**Consigne 1:** Reproduisez à l'identique, du début à la fin, le texte sur les travailleurs détachés.

**Texte cité:**
____________________

Intervention de Nathalie Loiseau

Commission des affaires européennes — Réunion du 26 octobre 2017 à 9h00
Institutions européennes — Audition de Mme Nathalie Loiseau ministre auprès du ministre de l'europe et des affaires étrangères chargée des affaires européennes sur le conseil européen des 19 et 20 octobre

Nathalie Loiseau, ministre :

S'agissant des travailleurs détachés, monsieur Marie, je rappelle qu'il n'existait pas, auparavant, de plafond de durée. On ne peut pas dire qu'il ne sert à rien de retenir un plafond de douze mois quand la durée moyenne est de quatre mois. Parce que précisément, ces quatre mois ne reflètent qu'une moyenne ; selon les secteurs, cette durée peut varier de quelques jours à beaucoup plus de quatre mois. Il est impératif de rendre à ce statut de travailleur détaché son vrai caractère de statut du travailleur temporaire.

Vous exprimez des craintes sur la question des transports routiers. Je puis vous assurer que nous avons été fermes et ambitieux dans la négociation du lourd paquet « mobilité », sur les évolutions duquel nous restons à votre disposition pour vous tenir informés. La codécision permettrait-elle d'apporter des améliorations ? J'observe que le rapport du Parlement européen était moins ambitieux quant à la durée, puisqu'il retenait 24 mois. Il était plus exigeant sur les transports, mais la rapporteure, Elisabeth Morin-Chartier, reconnaît que les pays de l'Est, l'Espagne, le Portugal, pèsent d'un grand poids, au risque d'un détricotage du texte actuel. On peut se poser la question - et j'encourage vivement le Parlement européen à le faire - de la durée de transposition de la directive, sur laquelle on devrait être plus ambitieux. Il reste que le texte auquel nous avons abouti représente une avancée très significative.

____________________

**Consigne 2:** Transcrivez fidèlement les lignes du fichier de données, de celle qui contient « How do I perform: Click » jusqu'à la dernière, toutes deux incluses.

Extrait d'un fichier de données
____________________

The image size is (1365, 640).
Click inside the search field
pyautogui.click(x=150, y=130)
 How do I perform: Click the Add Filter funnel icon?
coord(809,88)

____________________

**Bonne réponse 1:**
Intervention de Nathalie Loiseau

Commission des affaires européennes — Réunion du 26 octobre 2017 à 9h00
Institutions européennes — Audition de Mme Nathalie Loiseau ministre auprès du ministre de l'europe et des affaires étrangères chargée des affaires européennes sur le conseil européen des 19 et 20 octobre

Nathalie Loiseau, ministre :

S'agissant des travailleurs détachés, monsieur Marie, je rappelle qu'il n'existait pas, auparavant, de plafond de durée. On ne peut pas dire qu'il ne sert à rien de retenir un plafond de douze mois quand la durée moyenne est de quatre mois. Parce que précisément, ces quatre mois ne reflètent qu'une moyenne ; selon les secteurs, cette durée peut varier de quelques jours à beaucoup plus de quatre mois. Il est impératif de rendre à ce statut de travailleur détaché son vrai caractère de statut du travailleur temporaire.

Vous exprimez des craintes sur la question des transports routiers. Je puis vous assurer que nous avons été fermes et ambitieux dans la négociation du lourd paquet « mobilité », sur les évolutions duquel nous restons à votre disposition pour vous tenir informés. La codécision permettrait-elle d'apporter des améliorations ? J'observe que le rapport du Parlement européen était moins ambitieux quant à la durée, puisqu'il retenait 24 mois. Il était plus exigeant sur les transports, mais la rapporteure, Elisabeth Morin-Chartier, reconnaît que les pays de l'Est, l'Espagne, le Portugal, pèsent d'un grand poids, au risque d'un détricotage du texte actuel. On peut se poser la question - et j'encourage vivement le Parlement européen à le faire - de la durée de transposition de la directive, sur laquelle on devrait être plus ambitieux. Il reste que le texte auquel nous avons abouti représente une avancée très significative.

**Bonne réponse 2:**
 How do I perform: Click the Add Filter funnel icon?
coord(809,88)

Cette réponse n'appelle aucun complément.